In preparation for the battle, Japanese planes had dropped thousands of leaflets over Chinese positions, urging the soldiers to give up the fight. As an added incentive, the leaflets offered each soldier who laid down his arms five Chinese yuan, or the equivalent of about one and a half U.S. dollars at the exchange rate of the time.
9
The tactic did not appear to have had much of an impact, if for no other reason then because all the Chinese were aware that the Japanese rarely, if ever, took prisoners. Rather, the Japanese advance benefited from a continued Chinese withdrawal on the night between October 24 and 25, which also pulled out of battle the Guangxi troops who had been pushed to near exhaustion by an intense week on the frontline. Most of the retreating troops moved to positions that had already been prepared north and south of Suzhou Creek, the last remaining natural obstacle to a Japanese victory in Shanghai.

As had happened before during the Shanghai campaign, in the first hours after daybreak on October 25, the Japanese did not immediately detect the changes that had taken place in the dark hours, and only gradually
realized that the Chinese positions they were facing were occupied by skeleton crews.
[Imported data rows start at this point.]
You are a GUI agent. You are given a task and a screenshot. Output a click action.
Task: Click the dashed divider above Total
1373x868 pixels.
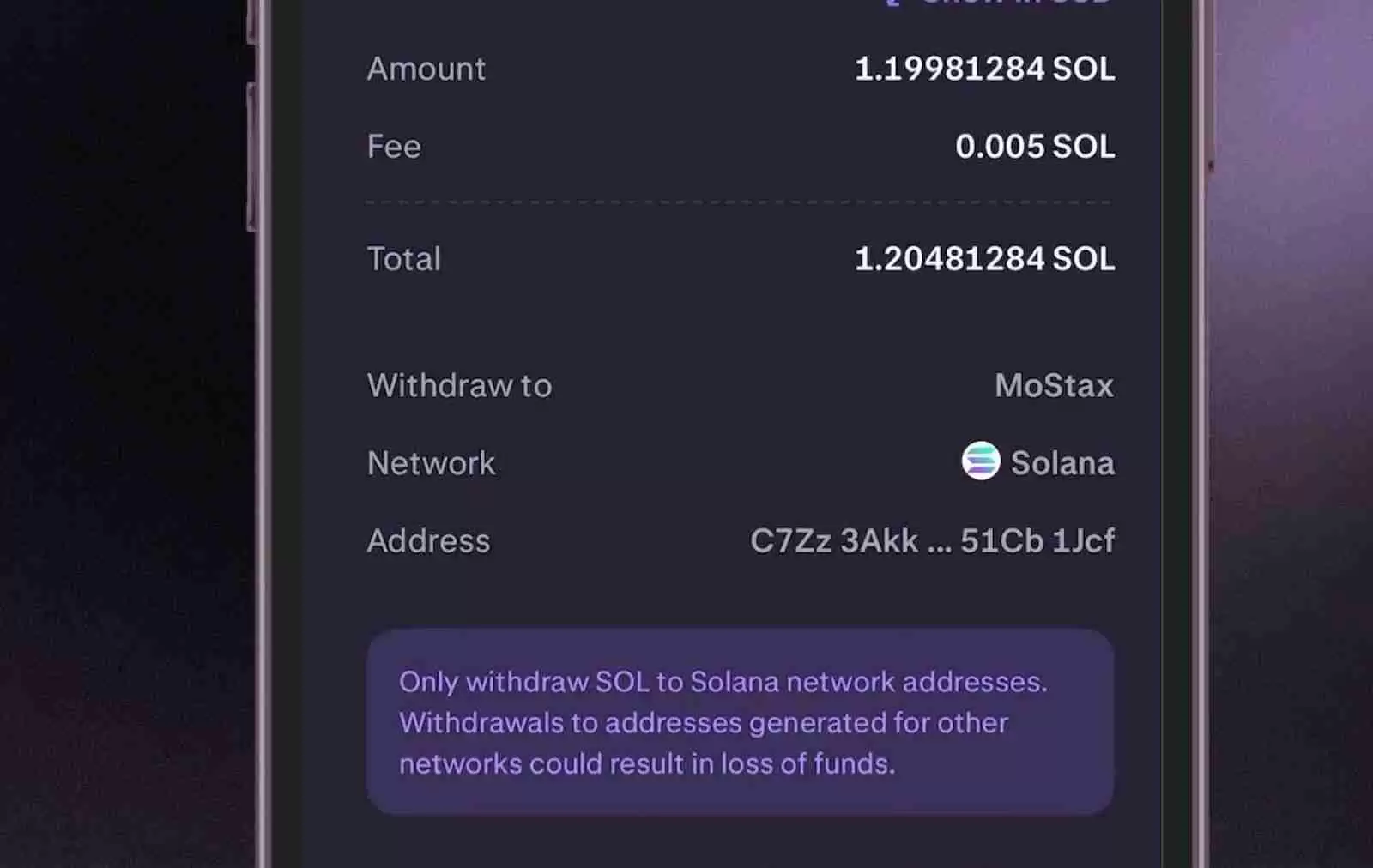(x=740, y=202)
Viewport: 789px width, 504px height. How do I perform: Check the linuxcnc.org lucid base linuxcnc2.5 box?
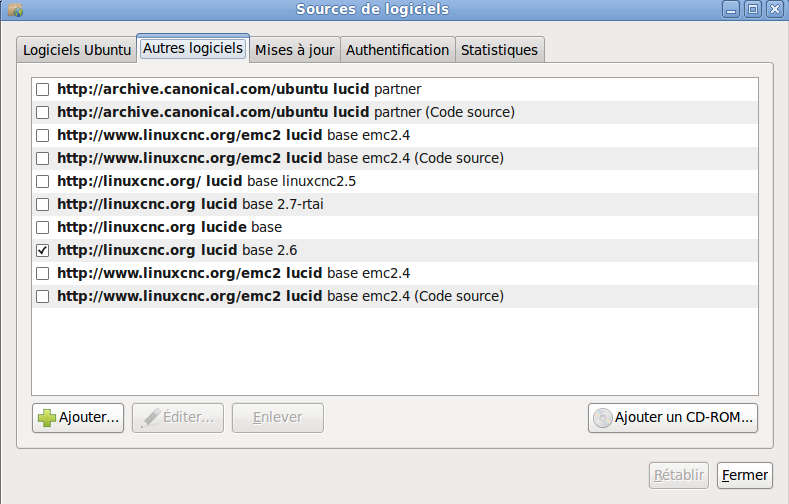click(43, 181)
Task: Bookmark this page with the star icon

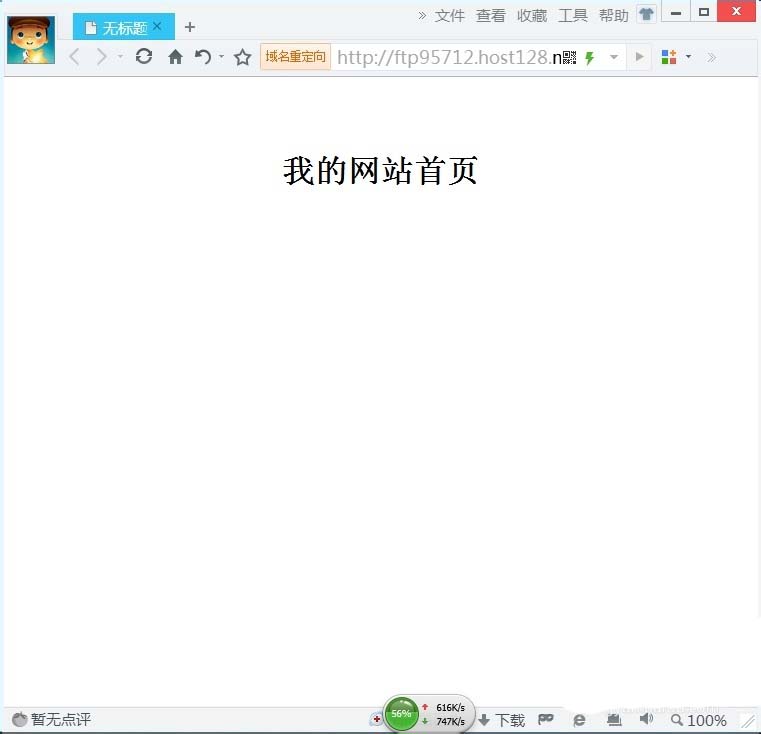Action: [242, 57]
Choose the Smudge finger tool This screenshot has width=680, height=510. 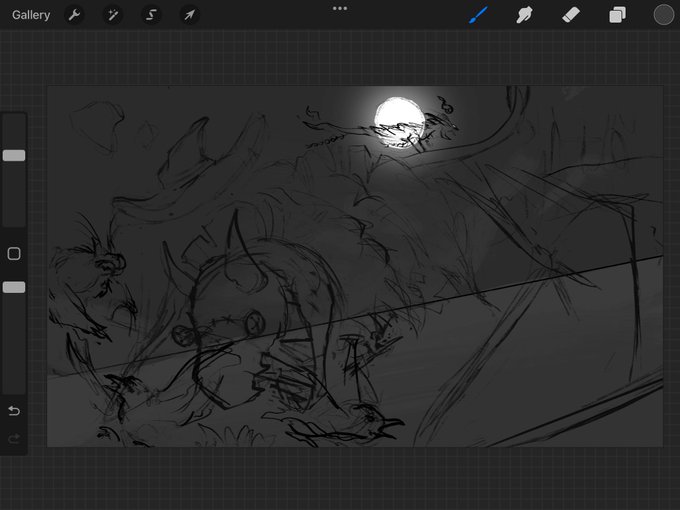(x=524, y=15)
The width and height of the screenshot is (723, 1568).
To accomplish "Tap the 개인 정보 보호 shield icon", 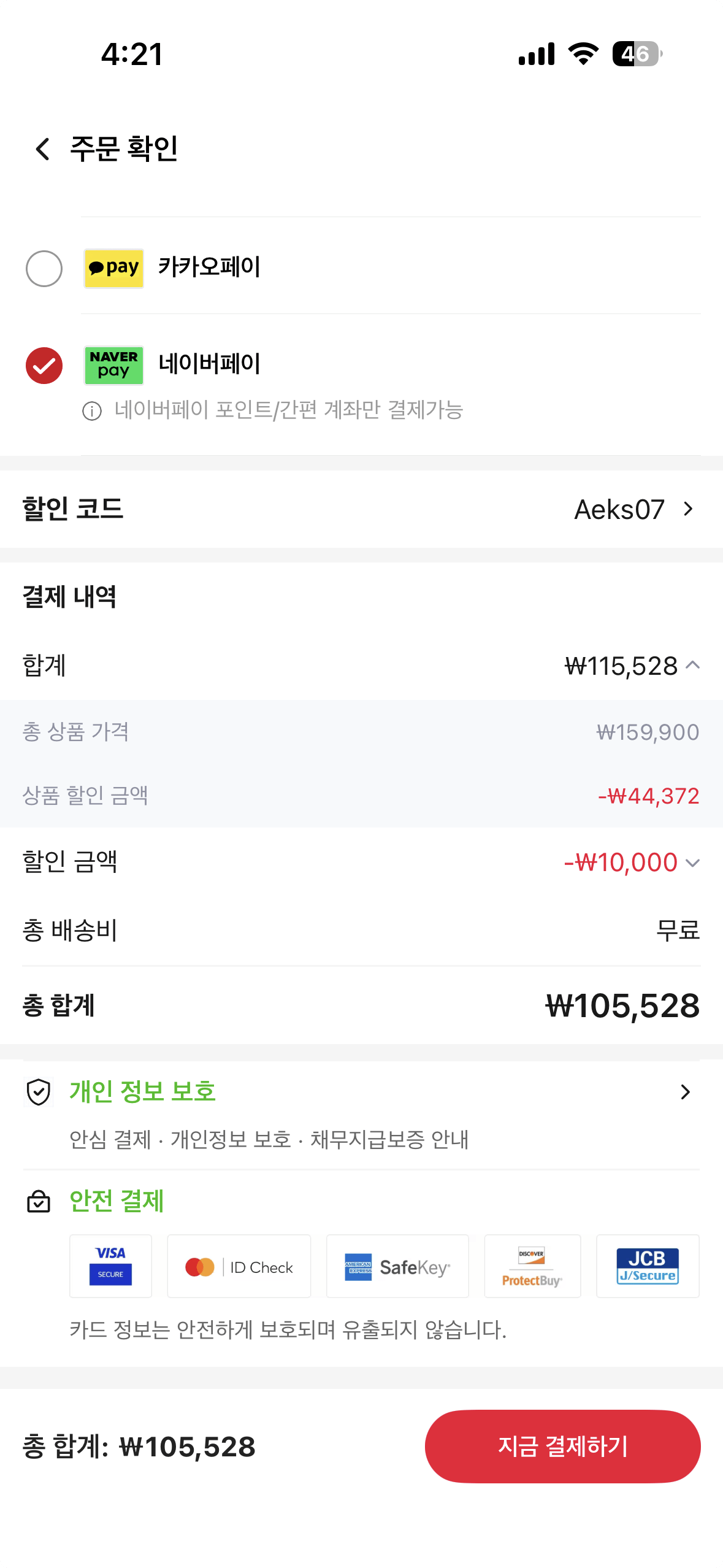I will point(39,1092).
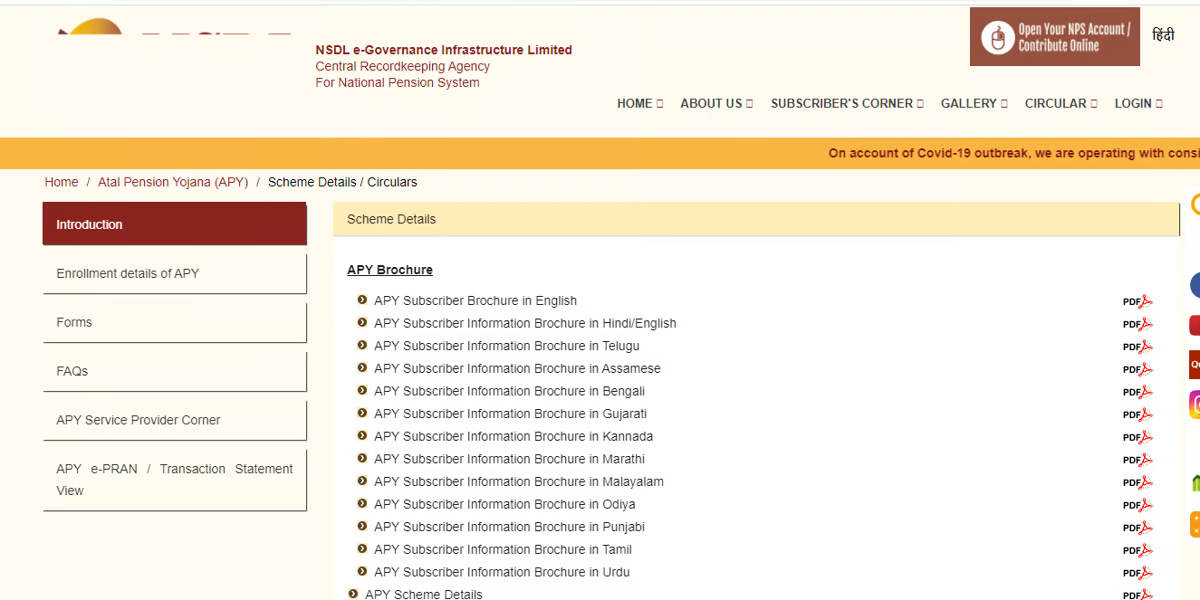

But once reconnaissance troops had established how weak the enemy in the immediate frontline was, they quickly attacked and wiped out the token resistance left in their path.
10
The Japanese took advantage of their superiority in the air, deploying hundreds of planes. They also carried out “creeping” artillery fire, perhaps for the only time during the entire Shanghai campaign. The procedure, which had been used to considerable effect during the Great War, called for a barrage of artillery shells to gradually move forward, protecting the assault force following immediately behind. However, in this case, the barrage was kept 600 to 700 yards in front of the advancing Japanese and gave the Chinese defenders sufficient time to emerge from cover and re-man the positions they had abandoned while under artillery fire.
11

Despite the general withdrawal from the positions south of Wusong Creek, several Chinese divisions were charged with mounting a strong defense around Dachang. Two strategic bridges across Zoumatang Creek, in the area west of Dachang, were held by one division each. The defense of the westernmost of the two, Old Man Bridge, was the responsibility of the 33rd Division, which had recently arrived in Shanghai. The 18th Division, another new arrival, was positioned around Little Stone Bridge, closer to Dachang. Neither division was any match for the Japanese steamroller. On October 25, a Japanese column spearheaded by more than 20 tanks swept away the 33rd Division’s defenses and took Old Man Bridge. In the ensuing hours, as the Chinese division tried to carry out a fighting retreat towards Dachang, it was nearly annihilated by the superior Japanese firepower. By mid-afternoon only one in ten of its officers and men was fit to fight. Even the division commander had been injured.
12

The Japanese force moved on to Little Stone Bridge, and after bitter fighting with the 18th Division, which lasted until sunset, that bridge too ended up in Japanese hands. The 18th Division, meanwhile, moved into Dachang. Here the division commander Zhu Yaohua received a message from Gu Zhutong pointing out in terms hard to misunderstand that Dachang must be held at any cost. “Those who disobey this order will be court-martialed,” Gu Zhutong stated curtly.
13
Zhu Yaohua feared that giving up Little Stone Bridge might already be enough to put him in the dock and hastily arranged a nightly counterattack to recapture it. It turned
out the Japanese had foreseen that eventuality and had prepared strong defenses near the bridge. The Chinese attempt failed miserably.